Another meta-analysis (26 randomized trials, although 3 were not in surgical patients) found a trend toward decreased complications in studies where lipid-free solutions were used (relative risk [RR] 0.80, 95% CI 0.63-1.02), and for patients who had malnutrition (not consistently defined) [27]. These findings were also not confirmed in the larger meta-analysis, which found greater benefit for parenteral nutrition in trials where lipids were used, and in trials evaluating well-nourished patients [28].

Studies have also focused on whether particular subgroups might benefit from preoperative parenteral feeding.

An early study suggested that parenteral nutrition was beneficial in patients with upper gastrointestinal malignancies [30,31]. Mortality and postoperative complications were decreased in a group of patients with gastrointestinal malignancies and weight loss (minimum 10 percent) who received 10 days of preoperative parenteral nutrition and 9 days of postoperative parenteral nutrition, compared with control patients who did not receive preoperative parenteral nutrition and were only partially supplemented postoperatively [32]. Preoperative treatment with parenteral nutrition also decreased morbidity in a group of patients undergoing resection for hepatocellular cancer [33]. (See "The role of parenteral and enteral/oral nutritional support in patients with cancer".)

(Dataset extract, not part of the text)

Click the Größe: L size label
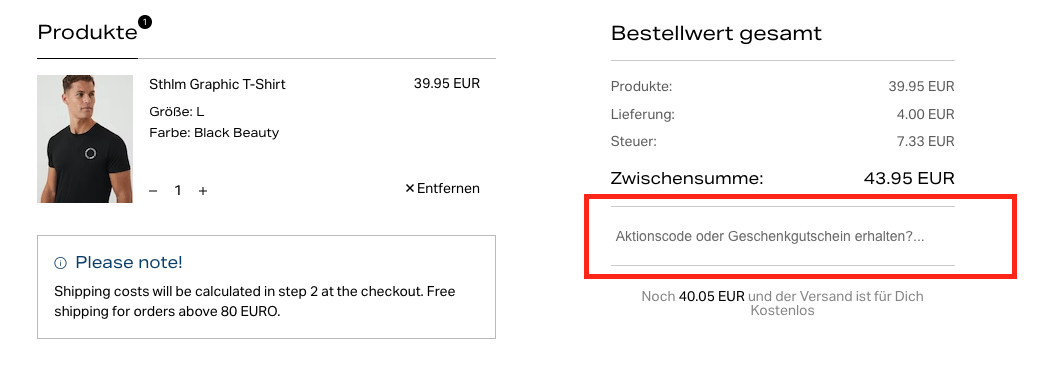Image resolution: width=1047 pixels, height=392 pixels. 177,112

The VA Cooperative study randomly assigned patients to parenteral nutrition for seven days preoperatively and three days postoperatively or to control groups who either received no nutrition or were fed enterally [34]. Overall, patients who received parenteral nutrition had a higher rate of infectious complications (14.1 versus 6.4 percent), but mortality rates were not significantly different (7.3 and 4.9 percent at 30 days). In a post hoc analysis of the subgroup with the most severe malnutrition, approximately 5 percent of the total cohort, those treated with parenteral nutrition had fewer major postoperative complications than controls (20 to 25 percent versus 40 to 50 percent).

In a later systematic review (discussed above) that focused on patients undergoing gastrointestinal surgery, preoperative parenteral nutrition significantly reduced the risk for major complications (relative risk 0.64, 95% CI 0.46-0.87). However, no difference was observed for infectious complications [26].

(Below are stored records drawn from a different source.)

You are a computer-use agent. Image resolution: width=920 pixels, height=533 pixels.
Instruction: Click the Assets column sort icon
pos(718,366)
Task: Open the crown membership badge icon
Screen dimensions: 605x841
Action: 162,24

Postoperative nutrition support — For many postoperative patients, early oral or enteral nutrition (<24 hours) is possible and is associated with beneficial effects. Enteral nutrition (oral or tube feeds) rather than parenteral nutrition should be instituted whenever possible. For patients with a delayed return of intestinal function, postoperative parenteral nutrition is indicated only if return of bowel function is not anticipated for more than 10 days. Earlier intervention may be appropriate in patients who have severe malnutrition at baseline, or who have a complicated postoperative course. (See 'Indications' above.)

Early enteral feeding — Early postoperative enteral nutrition support may decrease the incidence of infectious complications but does not impact other outcomes. Early nutrition is a component of most enhanced recovery after surgery (ERAS) protocols [35-37].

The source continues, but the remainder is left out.